I'm using the latest release of
Lucene.Net.
Here's the steps of the application:
1. create index
2. open index reader to remove stuff
3. close index reader
4. open index writer to add stuff
5. optimize and close index writer
2-5 are repeated at intervals. So there's always at most one object
writing to the index at one point in time.
Not a big issue after all, but thanks for your help.
Simone
Jokin Cuadrado wrote:
wich version of lucene you use?
have you a reader opened?
it seems reasonable to me, because if i remember well, the cleaning of
old unused files is made when the index is opened. ¿have you tried to
open the index with lucene.net after creating it to see if the result
is the same?
jokin
On 7/18/07, Simone Busoli <[EMAIL PROTECTED]> wrote:
I don't know. This is the situation when I
create and optimize the index
with Lucene.Net:
segments 28 Byte
_i5.cfs 543 kByte
deletable 12 Byte
_bd.cfs 317 kByte
Once the index is opened with Luke only segments and _i5.cfs remain,
untouched. So the only difference is that _bd.cfs and deletable are
removed. Well, deletable looked like a good candidate to be deleted,
but
what about _bd.cfs? It looks like it wans't needed then.
Simone
Jokin Cuadrado wrote:
> I'm wandering about, but may be an issue with the text
codification
> used? if it's just the 50%, maybe lucene.net it's using a
codification
> than needs 2 bytes for each character by default, and luke is
using
> one that only needs 1 byte.

● **DATASET ENTRIES**
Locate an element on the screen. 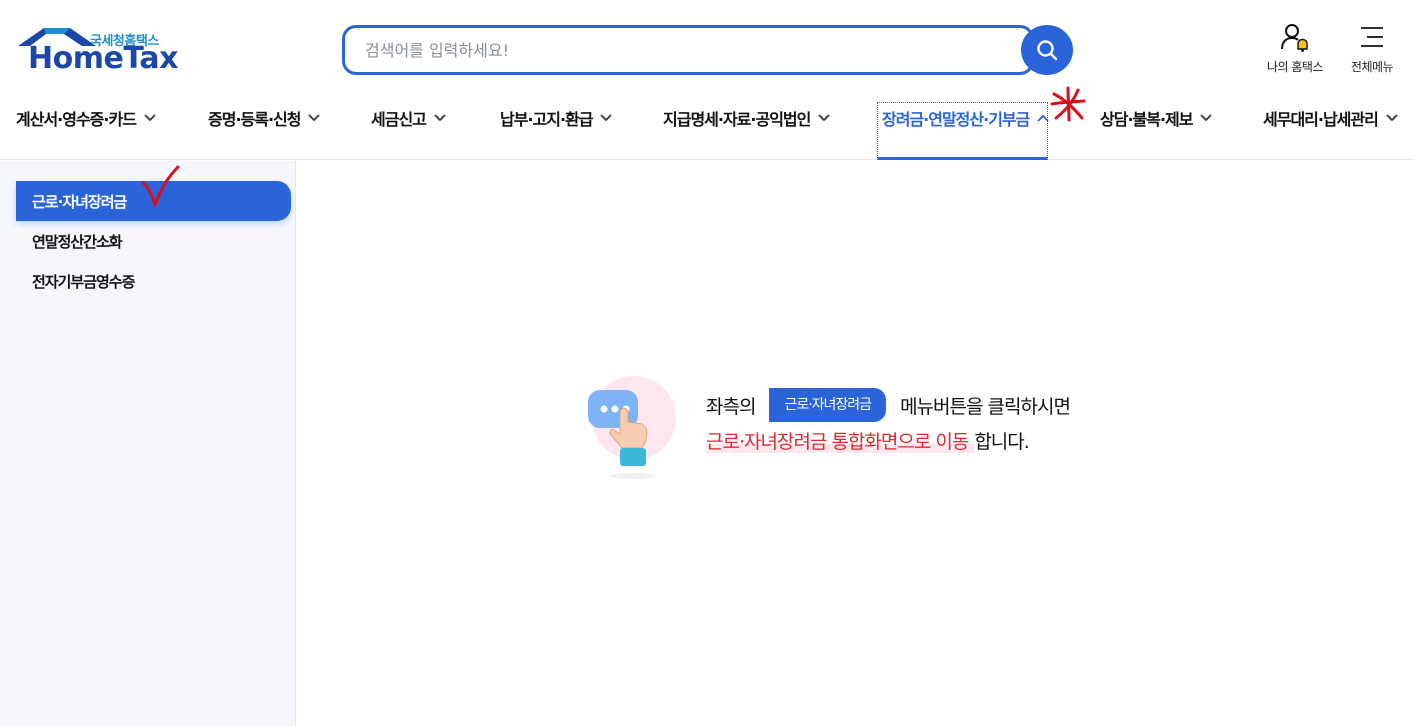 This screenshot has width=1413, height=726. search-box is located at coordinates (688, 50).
==
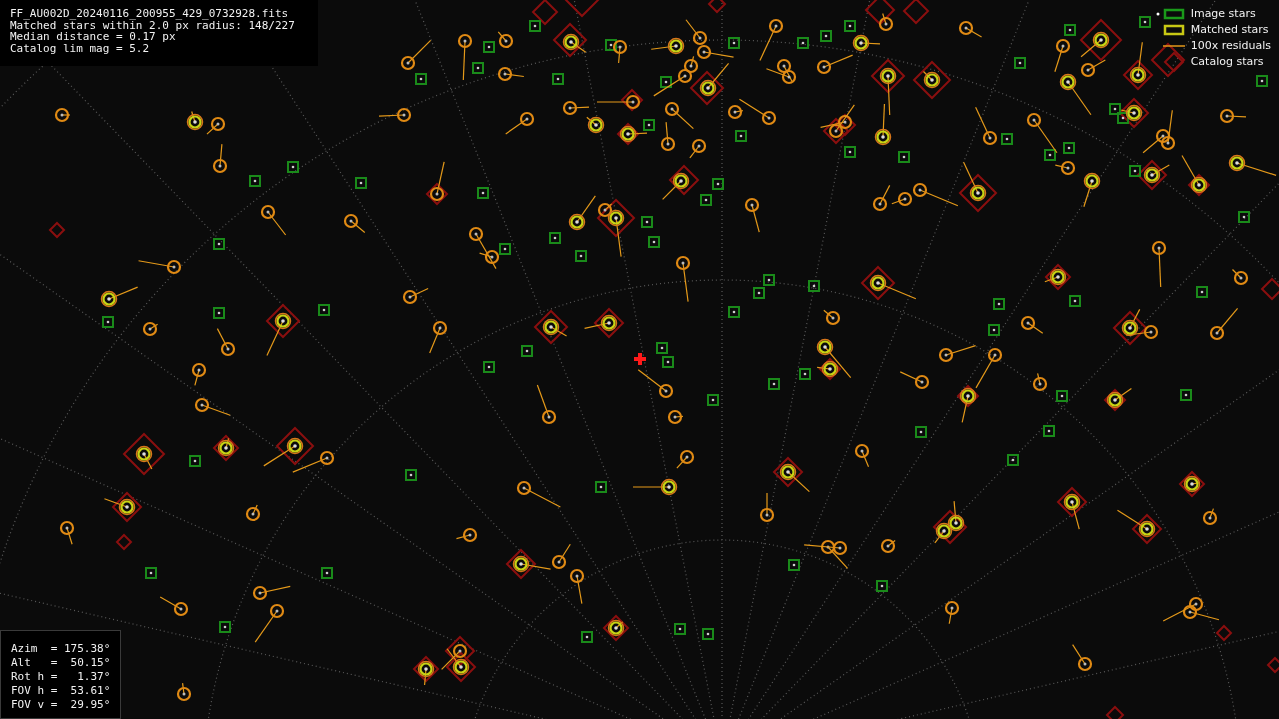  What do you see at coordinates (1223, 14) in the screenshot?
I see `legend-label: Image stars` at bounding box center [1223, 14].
==
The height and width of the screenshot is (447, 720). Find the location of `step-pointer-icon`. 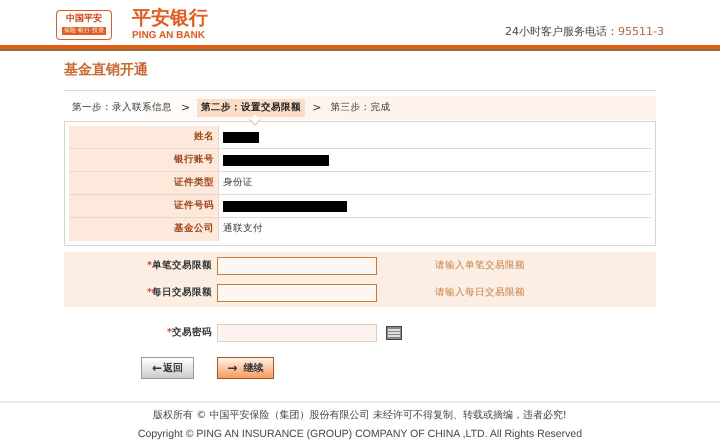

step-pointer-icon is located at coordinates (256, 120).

● **ACTIVITIES**
**A.** Quote the Lucene.Net thread starting at "have you a reader" and ending at "is the same?".
**B.** Answer these questions on the Lucene.Net thread:
(i) Which numbered steps of the application are repeated at intervals?
(ii) What size is listed for the file _i5.cfs?
(iii) Which two files are removed once the index is opened with Luke?
**C.** Continue the Lucene.Net thread from where it stops.
The data has no connection to the Lucene.Net thread.

● **SOLVED TASKS**
**A.**
have you a reader opened?
it seems reasonable to me, because if i remember well, the cleaning of
old unused files is made when the index is opened. ¿have you tried to
open the index with lucene.net after creating it to see if the result
is the same?

**B.**
(i) Steps 2 through 5.
(ii) 543 kByte.
(iii) _bd.cfs and deletable.

**C.**
>
> regard the number of files, maybe luke don't take acount of the
> "deletables" file, that contains the files that are no longer used
and
> may be deleted because it don't delete files. But i think that
it's no
> relevant to the another question.
>
> jokin.
>
> On 7/17/07, Simone Busoli <[EMAIL PROTECTED]> wrote:
>>
>> Hi Jokin,
>>
>> actually I found some information about it. As far as I've
discovered
>> compression can be applied to fields of documents, before
adding them
>> to the
>> index, even if Lucene.Net doesn't supply it out of the box.
But the
>> issue I
>> reported doesn't have to do with this, because index size
reduction
>> seems to
>> be applied to a higher level by Luke, I mean, to an index
already
>> containing
>> documents with uncompressed fields. In fact, when reopening
the index
>> with
>> Lucene.Net after it's been opened - and you see, optimized -
by Luke,
>> I am
>> still able to read it, even if I didn't configure support for
>> compression.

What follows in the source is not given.